SDAC e i suoi studenti e studentesse sono state invitate alla proiezione del film “Tutte a casa – memorie digitali da un mondo sospeso“. Social movie al femminile realizzato con video prodotti durante il lockdown.

Appuntamento per giovedì 10 Marzo alle ore 21.15, presso il Cinema Nickelodeon in Via della Consolazione, 5r a Genova. Il film è stato realizzato dal Collettivo Tutte a casa, composto da 16 professioniste del cinema e della comunicazione che, nei primi giorni del lockdown del 2020, si sono ritrovate sul web mosse dall’intento comune di restituire voce alle donne fino a quel momento tagliate fuori dalla narrazione della pandemia.

Il titolo per il talk “Modelli di Resistenza” non è stato scelto a caso: il documentario realizzato dal collettivo “Tutte a casa“, per la regia di Cristina D’Eredità, Eleonora Marino e Nina Baratta, è un film totalmente partecipato, nato da una call. Nel marzo 2020, in pieno lockdown per l’emergenza sanitaria dovuta al Covid, è stato chiesto a donne di tutte le età e provenienze sociali di inviare video, realizzati con lo smartphone, in cui narrassero la loro “quarantena”.

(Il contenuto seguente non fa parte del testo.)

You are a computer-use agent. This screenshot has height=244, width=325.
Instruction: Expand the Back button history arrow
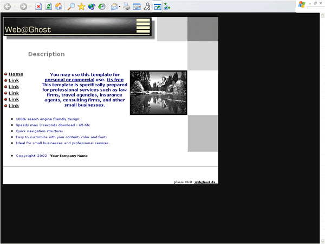click(x=14, y=7)
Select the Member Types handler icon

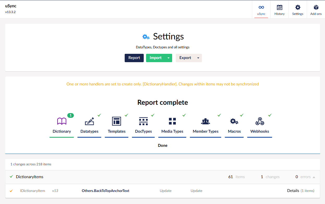pos(206,121)
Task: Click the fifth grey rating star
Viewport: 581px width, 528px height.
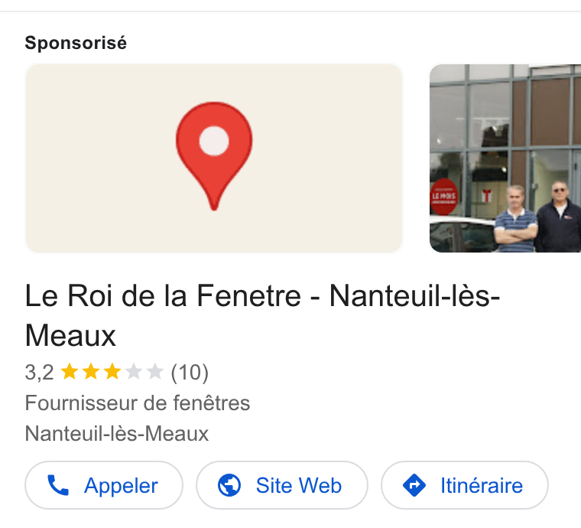Action: click(x=155, y=372)
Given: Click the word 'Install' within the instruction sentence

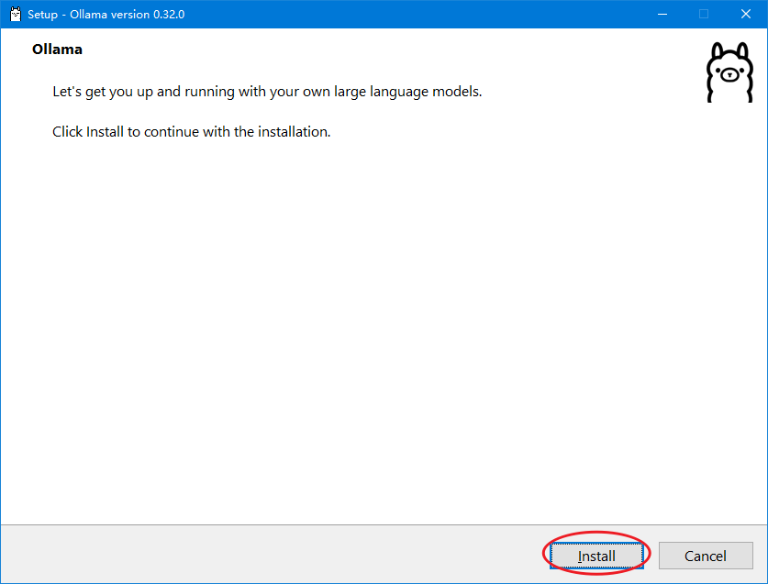Looking at the screenshot, I should pyautogui.click(x=105, y=132).
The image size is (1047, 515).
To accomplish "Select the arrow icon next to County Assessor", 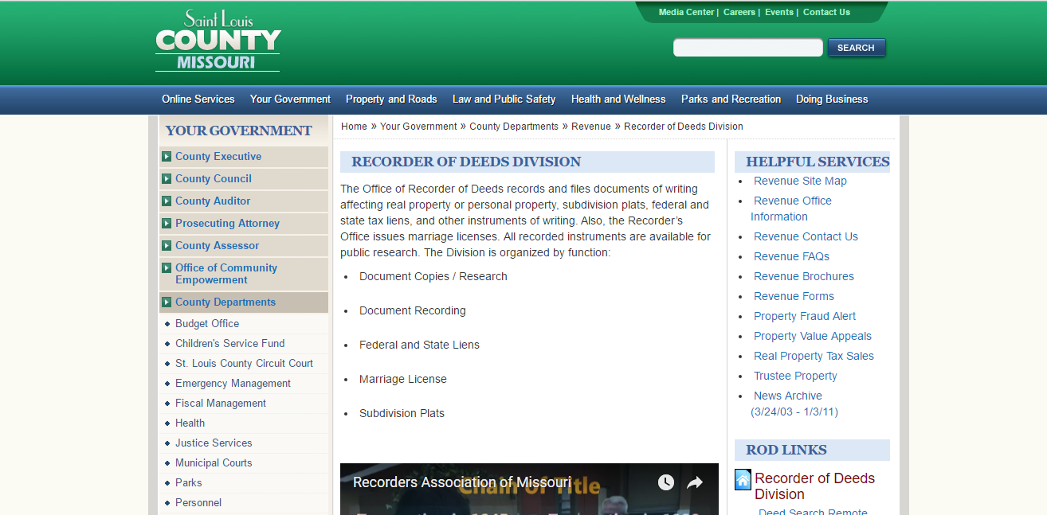I will (166, 245).
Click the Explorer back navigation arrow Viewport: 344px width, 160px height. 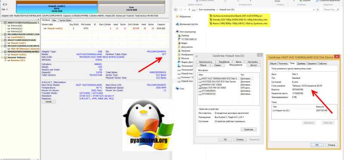tap(176, 9)
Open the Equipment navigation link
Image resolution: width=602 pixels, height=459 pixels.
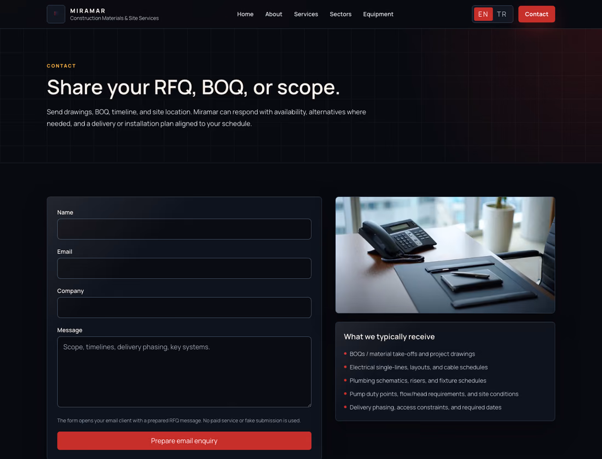click(378, 14)
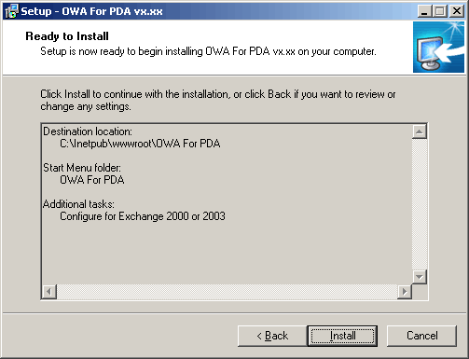Click the 'Setup - OWA For PDA' title bar text

[91, 11]
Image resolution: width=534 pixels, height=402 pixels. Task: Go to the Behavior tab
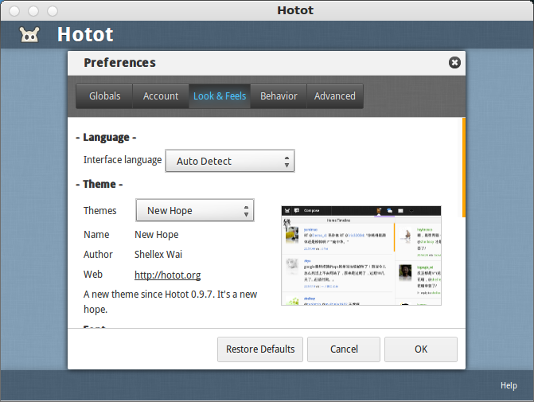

Supportate da una regia a distanza, grazie ad un montaggio poetico e ritmato, ne è nato un affresco di voci del lockdown da marzo a giugno 2020 in Italia, narrato dal punto di vista delle donne. Le protagoniste raccontano così “la versione delle donne” della pandemia intrecciando, senza saperlo, parole chiave come casa, corpo, cura, crisi, rinascita e libertà. Il film è stato realizzato grazie ad un crowdfunding su Produzioni dal Basso.

Il film è inserito all’interno di (R)esistenze, la rassegna cinematografica organizzata da Movieday al Cinema Nickelodeon per celebrare l’8 marzo: il filo conduttore è lo sguardo delle donne che raccontano le loro battaglie in diverse parti del mondo. Oltre a “Tutte a casa – memorie digitali da un mondo sospeso”, la tre giorni presenterà i documentari “I am the revolution” di Benedetta Argentieri,  e “Il terribile inganno” di Maria Arena.

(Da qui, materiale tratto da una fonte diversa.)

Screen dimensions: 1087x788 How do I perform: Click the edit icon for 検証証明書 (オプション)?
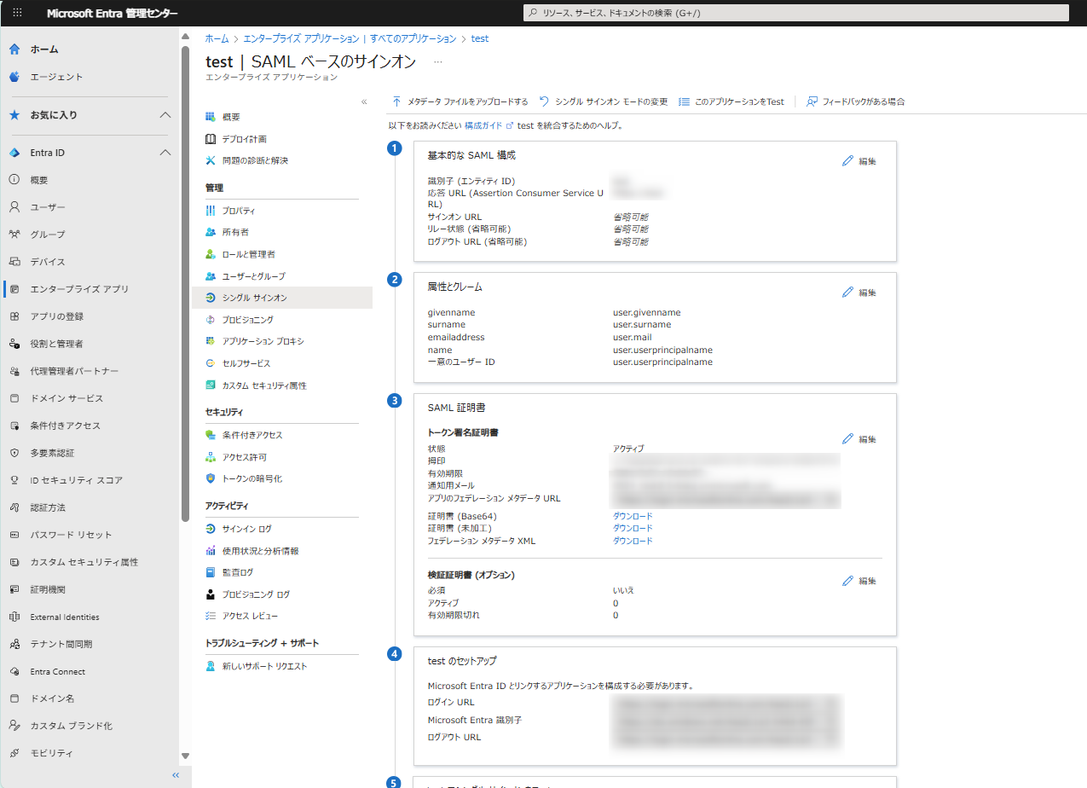pos(847,581)
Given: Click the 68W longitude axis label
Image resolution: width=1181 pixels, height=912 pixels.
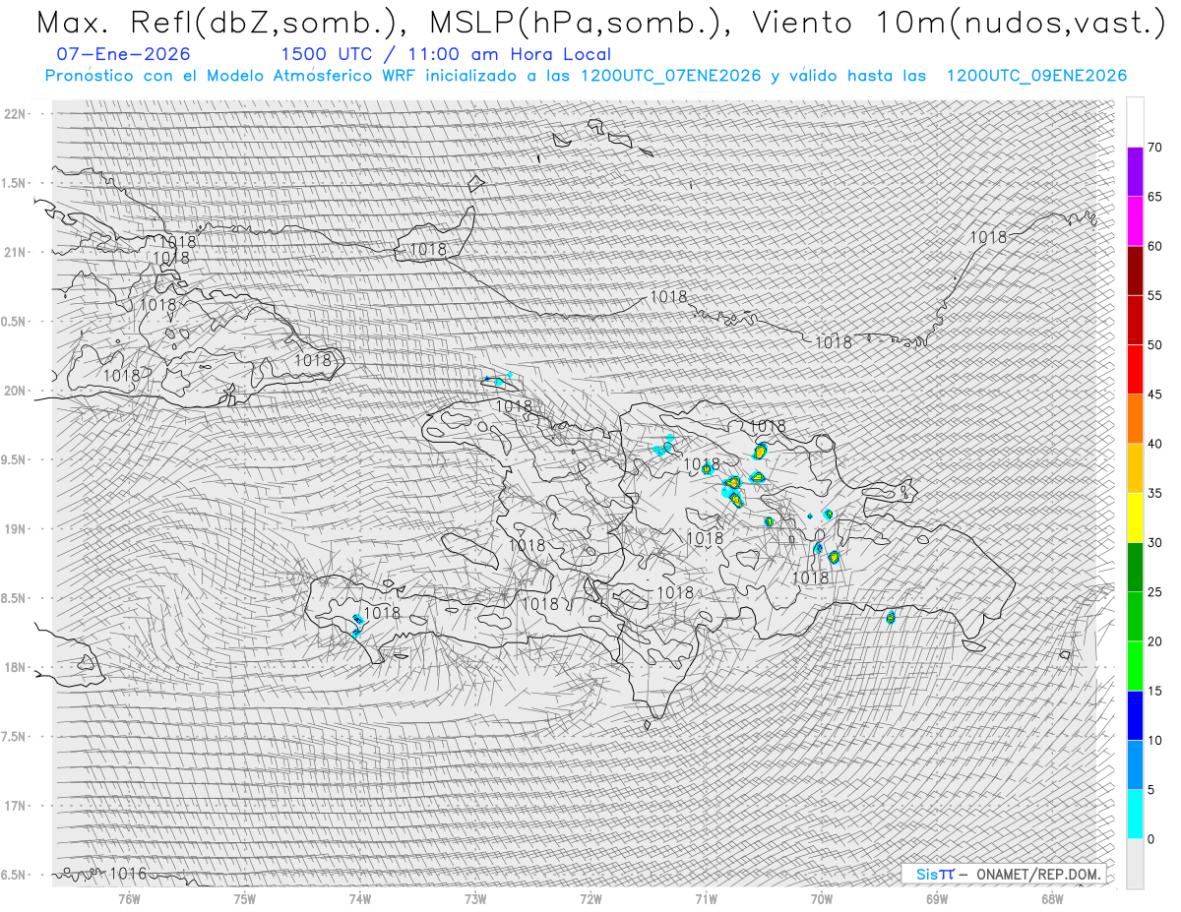Looking at the screenshot, I should [x=1052, y=898].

Nella rassegna (R)esistenze le donne sono registe e autrici ma anche protagoniste. Si va infatti  dalla lotta in Afghanistan e Medio Oriente in “I am the revolution”  al movimento “Non Una di Meno” in Italia con “il Terribile Inganno”. Tutte e tre le proiezioni saranno arricchite dall’incontro con le autrici e tante ospiti che hanno condiviso e reso possibile il progetto.